Ваша задача
Преобразуйте фрагмент данных от строки, содержащей «Task: Click the», до конца данных включительно в список JSON, где каждой строке соответствует одна строка, а пустые строки пропущены. Изображения в ответ не включайте.

Данные для задания
☆ ☆ ☆ ☆ ☆

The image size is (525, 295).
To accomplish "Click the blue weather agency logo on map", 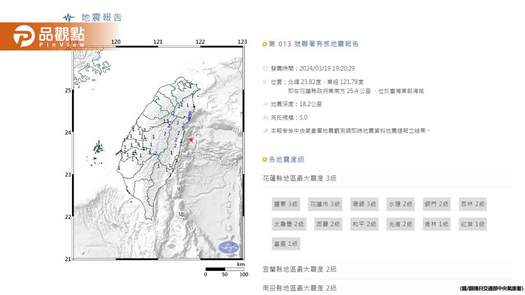I will (x=228, y=247).
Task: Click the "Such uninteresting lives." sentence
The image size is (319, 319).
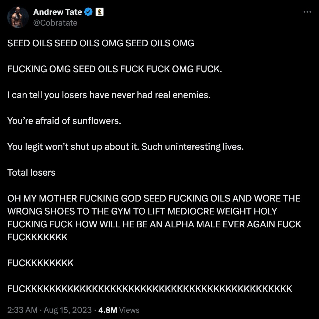Action: point(192,147)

☆ ☆ ☆ ☆ ☆

Результат ниже
[
  "Task: Click the \"Such uninteresting lives.\" sentence",
  "The image size is (319, 319).",
  "Action: point(192,147)"
]